この作品を手に取り、どうか、共にダンスを
- ★★★ Excellent!!!
読み始めて、キャラクター配置を把握して、これは恋愛が絡んでくるのかな? と。
そんな浅はかな予想を、ガリガリとエッジで削り取られていくような読後感でした。
もっとキャラクター性を高めて恋愛ジャンルで出せばいいのに、と考えてしまった自分を恥じたい。
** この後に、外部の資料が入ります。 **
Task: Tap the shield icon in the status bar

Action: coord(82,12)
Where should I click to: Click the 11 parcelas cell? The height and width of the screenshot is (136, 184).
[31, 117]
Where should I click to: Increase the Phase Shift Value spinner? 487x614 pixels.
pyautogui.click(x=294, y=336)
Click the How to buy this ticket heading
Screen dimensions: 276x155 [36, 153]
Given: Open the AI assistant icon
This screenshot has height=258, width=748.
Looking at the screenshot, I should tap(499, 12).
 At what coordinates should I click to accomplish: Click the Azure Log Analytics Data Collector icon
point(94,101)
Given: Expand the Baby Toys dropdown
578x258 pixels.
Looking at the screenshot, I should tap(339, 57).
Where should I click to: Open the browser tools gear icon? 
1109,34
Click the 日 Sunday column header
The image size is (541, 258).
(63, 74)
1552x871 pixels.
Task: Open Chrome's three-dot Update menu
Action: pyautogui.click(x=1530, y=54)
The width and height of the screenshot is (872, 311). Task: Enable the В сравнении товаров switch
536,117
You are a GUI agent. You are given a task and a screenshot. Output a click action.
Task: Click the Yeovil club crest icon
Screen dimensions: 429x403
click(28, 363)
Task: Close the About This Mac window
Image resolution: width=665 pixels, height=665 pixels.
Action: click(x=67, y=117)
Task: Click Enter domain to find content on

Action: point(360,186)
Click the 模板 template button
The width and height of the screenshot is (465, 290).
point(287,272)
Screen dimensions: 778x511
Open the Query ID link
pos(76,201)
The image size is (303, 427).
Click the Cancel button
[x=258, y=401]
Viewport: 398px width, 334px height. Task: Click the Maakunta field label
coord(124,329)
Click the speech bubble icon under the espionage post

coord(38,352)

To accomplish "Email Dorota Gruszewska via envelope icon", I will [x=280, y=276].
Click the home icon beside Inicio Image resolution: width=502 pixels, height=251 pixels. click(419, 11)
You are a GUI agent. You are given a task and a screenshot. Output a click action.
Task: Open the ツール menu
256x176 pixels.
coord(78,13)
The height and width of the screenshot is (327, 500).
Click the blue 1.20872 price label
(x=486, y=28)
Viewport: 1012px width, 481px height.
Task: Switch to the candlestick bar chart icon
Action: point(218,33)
これは、紛う事なき思春期を迎えた少年のドラマである。
そう、叫びたい。
マイナースポーツ。
私事ですが。
学生の頃は、それなりに多様な部活動をしていましたし、総合スポーツ雑誌を愛読していた時期もあります。
事情や苦労や競技レベルなど、察せられる部分も読み取れて、頷くこと多く。
また、主人公の、幼さ、拙さ、経験の足りなさ。
そことリンクして、アイスダンス業界全体が抱える問題点も浮き彫りにされており。
マクロとミクロ。
おぉ……! ただの、未経験者が才能を発揮するだけのサクセスストーリーではないぞ、と最後まで読ませて頂きました。
ラストにドラマティックな盛り上がりが欠けるかな、とブレーキをかけられた思いもありますが、そこは第一部とのことで。
是非、第二部を、とお願い申し上げる次第であります。
踊る文字、ストーリーの滑走、どうか、皆様も共に、ダンスを。